Graphene is one of the most remarkable materials ever found. Also one of the most studied. It presents a number of unique features that have attracted the attention of both theoreticians and experimentalists. Investigation of its properties has led to breakthroughs, not only from the perspective of fundamental research but also from the point of view of applied science.
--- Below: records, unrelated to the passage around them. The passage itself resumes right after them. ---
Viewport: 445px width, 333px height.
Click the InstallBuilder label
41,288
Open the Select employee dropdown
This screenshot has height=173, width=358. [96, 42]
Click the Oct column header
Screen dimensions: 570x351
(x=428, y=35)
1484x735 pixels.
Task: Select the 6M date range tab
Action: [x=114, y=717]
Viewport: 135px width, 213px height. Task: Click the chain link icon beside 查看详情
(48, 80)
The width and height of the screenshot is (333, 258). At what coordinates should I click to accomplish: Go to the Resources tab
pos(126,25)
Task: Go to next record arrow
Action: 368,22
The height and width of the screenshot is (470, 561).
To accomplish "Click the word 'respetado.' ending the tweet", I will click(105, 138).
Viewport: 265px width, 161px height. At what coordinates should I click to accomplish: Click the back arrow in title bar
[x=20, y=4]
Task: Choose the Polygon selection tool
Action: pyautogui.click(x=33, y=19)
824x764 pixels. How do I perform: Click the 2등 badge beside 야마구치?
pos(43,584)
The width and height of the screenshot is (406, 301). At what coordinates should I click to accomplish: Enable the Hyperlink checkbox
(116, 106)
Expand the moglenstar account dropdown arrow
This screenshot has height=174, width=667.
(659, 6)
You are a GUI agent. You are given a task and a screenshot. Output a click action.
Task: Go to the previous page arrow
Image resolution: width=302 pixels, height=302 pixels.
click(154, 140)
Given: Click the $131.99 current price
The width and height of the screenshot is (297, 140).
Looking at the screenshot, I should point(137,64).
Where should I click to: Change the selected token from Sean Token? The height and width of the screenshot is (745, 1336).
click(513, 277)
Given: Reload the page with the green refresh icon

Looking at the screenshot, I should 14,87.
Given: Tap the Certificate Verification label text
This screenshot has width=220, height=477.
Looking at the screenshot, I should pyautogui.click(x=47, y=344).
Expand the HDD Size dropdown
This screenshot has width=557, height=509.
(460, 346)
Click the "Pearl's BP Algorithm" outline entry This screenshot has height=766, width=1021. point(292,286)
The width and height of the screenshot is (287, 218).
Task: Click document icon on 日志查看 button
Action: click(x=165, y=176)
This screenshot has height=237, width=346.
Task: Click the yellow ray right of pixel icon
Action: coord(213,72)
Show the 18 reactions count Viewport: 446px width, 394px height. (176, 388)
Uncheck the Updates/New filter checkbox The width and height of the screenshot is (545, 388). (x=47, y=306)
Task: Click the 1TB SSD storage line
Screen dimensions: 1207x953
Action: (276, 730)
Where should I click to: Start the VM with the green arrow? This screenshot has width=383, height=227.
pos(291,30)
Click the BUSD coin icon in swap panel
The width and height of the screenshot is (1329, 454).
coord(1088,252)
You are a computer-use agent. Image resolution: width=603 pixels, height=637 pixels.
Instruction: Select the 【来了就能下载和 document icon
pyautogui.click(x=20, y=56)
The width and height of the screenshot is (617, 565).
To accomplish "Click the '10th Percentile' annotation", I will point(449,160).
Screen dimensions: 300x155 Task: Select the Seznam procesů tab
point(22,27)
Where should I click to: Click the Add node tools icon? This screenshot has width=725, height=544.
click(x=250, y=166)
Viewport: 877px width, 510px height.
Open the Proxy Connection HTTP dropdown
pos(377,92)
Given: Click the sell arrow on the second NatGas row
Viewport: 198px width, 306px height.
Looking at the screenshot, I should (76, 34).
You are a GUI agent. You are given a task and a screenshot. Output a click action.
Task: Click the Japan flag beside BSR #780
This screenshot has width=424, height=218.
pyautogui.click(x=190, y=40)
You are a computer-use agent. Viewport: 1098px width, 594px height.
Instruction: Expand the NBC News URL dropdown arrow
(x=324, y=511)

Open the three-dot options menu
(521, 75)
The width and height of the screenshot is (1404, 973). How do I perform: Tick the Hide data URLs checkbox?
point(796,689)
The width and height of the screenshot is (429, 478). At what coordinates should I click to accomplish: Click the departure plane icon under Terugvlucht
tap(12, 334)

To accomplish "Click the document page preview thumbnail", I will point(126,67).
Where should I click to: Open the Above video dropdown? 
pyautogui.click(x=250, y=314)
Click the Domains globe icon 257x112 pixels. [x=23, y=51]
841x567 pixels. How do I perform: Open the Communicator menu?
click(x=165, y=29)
Theoretically conjectured long ago, it was concretely obtained in 2004 by Geim and Novoselov [243]. Graphene properties include an outstanding mechanical robustness, being orders of magnitude stronger than steel; high electric and thermal conductivities, despite the absence of a Fermi surface; finite resistivity even without impurities, despite the absence of a gap; and relativistic dispersion relation for the active electrons, implying their kinematics are described by the Dirac equation and not by the Schrödinger equation, among others. This last property makes of graphene a concrete realization of the Dirac sea, a concept that in spite of not manifesting itself in nature, in the absence of matter has enabled Dirac to predict the existence of antimatter. The observation of antimatter in vacuo and the subsequent concrete realization of the Dirac sea in a material system such as graphene is an outstanding example of the great unity that exists in physics. Other properties of Dirac particles such as the Klein tunneling have been observed as well in graphene. As a consequence of charge conjugation symmetry, both electrons and holes possess the same mobility in graphene, a feature that is not found, for instance, in regular (Si or Ge based) semiconductors. Further properties of this extraordinary material include, for instance, the occurrence of the integer and fractional quantum Hall effects, in the presence of an external perpendicular magnetic field and the Zitterbewegung.

Crystal Structure and Tight-Binding Approach

Graphene is a one-atom-wide sheet of carbon with a sp2 hybridization, assembled in a honeycomb crystal structure, consisting of a Bravais triangular lattice with spacing a and a base of two atoms, respectively placed at (0, 0) and (0, h), with respect to the Bravais lattice sites.